• **SELECTED EXTRACT**:
○ ○ ○ ○ ○ ○ ○

The simplistic resolutions they advocate play well into socially recognized primal answers to primal conflicts, contemptuously bypassing the detailed, logical examination. An eye for an eye, a tooth for a tooth. A common misuse of the Ockham razor’s principle - it is simple so it must be right, right? Not necessarily.
In 1914, George Perry Graham, a politician and a journalist, arguing against death penalty told the Canadian Parliament those words:
If in this present age we were to go back to the old time of 'an eye for an eye and a tooth for a tooth,' there would be very few hon. gentlemen in this House who would not, metaphorically speaking, be blind and Toothless.*
But that kind of logical reflection, while true, goes against natural instinct and is already more abstract and complicated than what the Code of Hammurabi says.

○ ○ ○ ○ ○ ○ ○

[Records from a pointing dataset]

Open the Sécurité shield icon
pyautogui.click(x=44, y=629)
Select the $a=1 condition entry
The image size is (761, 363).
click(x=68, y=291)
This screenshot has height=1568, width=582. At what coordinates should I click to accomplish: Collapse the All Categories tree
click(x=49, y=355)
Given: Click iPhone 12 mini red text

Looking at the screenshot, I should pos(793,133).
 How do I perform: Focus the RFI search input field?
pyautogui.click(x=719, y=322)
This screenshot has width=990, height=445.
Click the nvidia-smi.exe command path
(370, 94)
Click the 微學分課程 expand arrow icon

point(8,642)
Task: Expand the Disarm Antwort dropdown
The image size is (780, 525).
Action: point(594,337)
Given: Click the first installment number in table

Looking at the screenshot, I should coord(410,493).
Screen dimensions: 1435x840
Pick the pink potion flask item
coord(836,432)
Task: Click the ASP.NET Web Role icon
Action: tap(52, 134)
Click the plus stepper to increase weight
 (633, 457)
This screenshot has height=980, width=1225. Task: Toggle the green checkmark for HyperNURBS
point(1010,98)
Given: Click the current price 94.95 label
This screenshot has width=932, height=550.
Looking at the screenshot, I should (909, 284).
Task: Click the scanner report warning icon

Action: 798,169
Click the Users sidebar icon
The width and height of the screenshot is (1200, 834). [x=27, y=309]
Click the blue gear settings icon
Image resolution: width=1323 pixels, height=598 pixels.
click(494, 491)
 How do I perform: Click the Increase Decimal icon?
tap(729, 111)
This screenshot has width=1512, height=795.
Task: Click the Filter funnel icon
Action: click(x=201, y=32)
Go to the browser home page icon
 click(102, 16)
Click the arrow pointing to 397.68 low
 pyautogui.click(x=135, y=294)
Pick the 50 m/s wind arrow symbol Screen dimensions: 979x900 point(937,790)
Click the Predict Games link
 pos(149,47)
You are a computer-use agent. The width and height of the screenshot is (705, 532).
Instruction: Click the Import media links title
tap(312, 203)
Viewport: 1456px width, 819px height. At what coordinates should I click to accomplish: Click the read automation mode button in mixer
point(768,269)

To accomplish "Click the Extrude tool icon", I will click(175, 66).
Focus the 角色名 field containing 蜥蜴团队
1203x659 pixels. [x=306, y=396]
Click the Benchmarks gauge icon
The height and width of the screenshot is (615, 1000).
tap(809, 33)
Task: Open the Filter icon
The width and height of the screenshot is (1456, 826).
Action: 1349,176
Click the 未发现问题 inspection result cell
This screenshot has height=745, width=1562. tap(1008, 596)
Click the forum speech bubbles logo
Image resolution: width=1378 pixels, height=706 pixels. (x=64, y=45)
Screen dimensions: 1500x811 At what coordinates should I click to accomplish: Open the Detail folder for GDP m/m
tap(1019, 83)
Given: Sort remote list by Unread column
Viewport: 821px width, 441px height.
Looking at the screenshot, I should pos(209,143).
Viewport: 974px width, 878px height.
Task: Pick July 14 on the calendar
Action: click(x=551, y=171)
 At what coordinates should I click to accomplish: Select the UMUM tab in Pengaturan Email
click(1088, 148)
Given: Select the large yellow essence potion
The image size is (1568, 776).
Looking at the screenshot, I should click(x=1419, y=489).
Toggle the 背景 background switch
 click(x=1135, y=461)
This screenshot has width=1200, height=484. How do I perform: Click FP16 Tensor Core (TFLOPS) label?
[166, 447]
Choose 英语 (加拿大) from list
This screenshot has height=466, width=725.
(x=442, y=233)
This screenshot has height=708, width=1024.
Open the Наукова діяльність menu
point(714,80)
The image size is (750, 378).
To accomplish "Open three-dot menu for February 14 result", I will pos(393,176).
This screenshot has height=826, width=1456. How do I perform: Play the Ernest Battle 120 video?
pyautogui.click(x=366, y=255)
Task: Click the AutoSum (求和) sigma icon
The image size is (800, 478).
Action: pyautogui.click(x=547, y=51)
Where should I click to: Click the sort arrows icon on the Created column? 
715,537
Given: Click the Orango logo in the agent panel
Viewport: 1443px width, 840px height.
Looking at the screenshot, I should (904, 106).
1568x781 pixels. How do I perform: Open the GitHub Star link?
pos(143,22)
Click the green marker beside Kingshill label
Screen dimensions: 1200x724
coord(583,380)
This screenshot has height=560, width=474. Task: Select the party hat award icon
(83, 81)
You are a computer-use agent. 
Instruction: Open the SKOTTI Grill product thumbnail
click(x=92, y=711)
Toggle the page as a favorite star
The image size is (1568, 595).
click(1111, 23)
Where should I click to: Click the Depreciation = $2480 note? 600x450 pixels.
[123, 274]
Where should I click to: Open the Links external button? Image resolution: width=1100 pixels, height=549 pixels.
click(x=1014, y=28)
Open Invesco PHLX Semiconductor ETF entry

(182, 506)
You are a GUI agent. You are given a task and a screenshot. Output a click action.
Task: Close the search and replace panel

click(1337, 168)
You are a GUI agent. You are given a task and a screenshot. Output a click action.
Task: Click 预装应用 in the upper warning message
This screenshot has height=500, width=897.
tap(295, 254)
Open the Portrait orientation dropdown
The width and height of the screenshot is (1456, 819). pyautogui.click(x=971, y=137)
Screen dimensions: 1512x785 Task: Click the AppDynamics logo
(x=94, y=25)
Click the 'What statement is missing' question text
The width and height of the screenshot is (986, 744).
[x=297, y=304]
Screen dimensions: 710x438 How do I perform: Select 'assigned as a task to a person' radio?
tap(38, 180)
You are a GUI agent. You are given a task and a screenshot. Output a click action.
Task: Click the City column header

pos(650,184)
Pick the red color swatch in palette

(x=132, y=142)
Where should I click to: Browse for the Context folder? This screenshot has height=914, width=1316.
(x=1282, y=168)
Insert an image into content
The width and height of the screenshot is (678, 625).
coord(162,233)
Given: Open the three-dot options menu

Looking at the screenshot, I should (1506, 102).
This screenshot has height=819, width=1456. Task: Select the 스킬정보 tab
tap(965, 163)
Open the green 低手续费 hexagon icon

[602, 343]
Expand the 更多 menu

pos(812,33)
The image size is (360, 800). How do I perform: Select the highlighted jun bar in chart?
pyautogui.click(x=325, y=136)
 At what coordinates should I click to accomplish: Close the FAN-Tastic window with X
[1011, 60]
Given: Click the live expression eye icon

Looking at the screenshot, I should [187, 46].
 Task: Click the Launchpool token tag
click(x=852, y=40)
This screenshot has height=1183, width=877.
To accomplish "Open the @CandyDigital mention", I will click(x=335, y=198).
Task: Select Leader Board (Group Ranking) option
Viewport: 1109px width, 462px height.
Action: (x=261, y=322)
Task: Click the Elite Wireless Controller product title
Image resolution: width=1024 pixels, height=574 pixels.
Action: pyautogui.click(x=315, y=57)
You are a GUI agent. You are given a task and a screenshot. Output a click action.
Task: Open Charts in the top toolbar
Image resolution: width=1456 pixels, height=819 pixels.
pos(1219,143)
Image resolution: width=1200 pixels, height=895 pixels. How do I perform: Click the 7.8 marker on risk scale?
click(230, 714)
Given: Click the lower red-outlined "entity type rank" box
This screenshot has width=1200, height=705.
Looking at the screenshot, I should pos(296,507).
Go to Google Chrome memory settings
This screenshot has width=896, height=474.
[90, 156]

○ ○ ○ ○ ○ ○ ○

• **PROBLEMS TO SOLVE**:
a – In one to three sentences, explain why, according to the passage on "an eye for an eye," George Perry Graham's kind of logical reflection struggles against the simple rule of retribution.
b – Carry on the passage on "an eye for an eye," starting after its last sentence.

• **EXPECTED RESULTS**:
a – Although it is true, that kind of reflection goes against natural instinct. It is also already more abstract and complicated than what the Code of Hammurabi says.

b –
If an idea has been attractively presented, it attracts. If it is presented as primitive or stupid, it become associated with primitiveness or stupidity. Popular movies present popular sentiments in an attractive fashion. Renato Casaro became a master of meta-presentation of popular sentiments, encompassing the whole message of the movie in a singular work of art. And there is nothing wrong with that, as long as the audience doesn’t lose perspective and won’t mix life and screen.
Maybe that is why among Casaro’s many works we find the tongue-in-cheek, meme-like rendition of the famous Michelangelo's Creation of Adam from the Sistine Chapel where he bluntly replaced God the Father with a group of Hollywood stars carrying in their arms the Goddess herself - Marylin Monroe.
The other pastiches soon followed - Leonardo’s Last Supper, Rafael’s The School of Athens, and others. Too bad the curators of the Treviso exhibition, striving to present the most dignified side of the Maestro del manifesto, decided to omit the ironic part of his art, maybe because of regarding it as “too frivolous”? An unnecessary defense, when Casaro's best works, like the humble studio sketch for “Once Upon a Time in America” speak for themselves.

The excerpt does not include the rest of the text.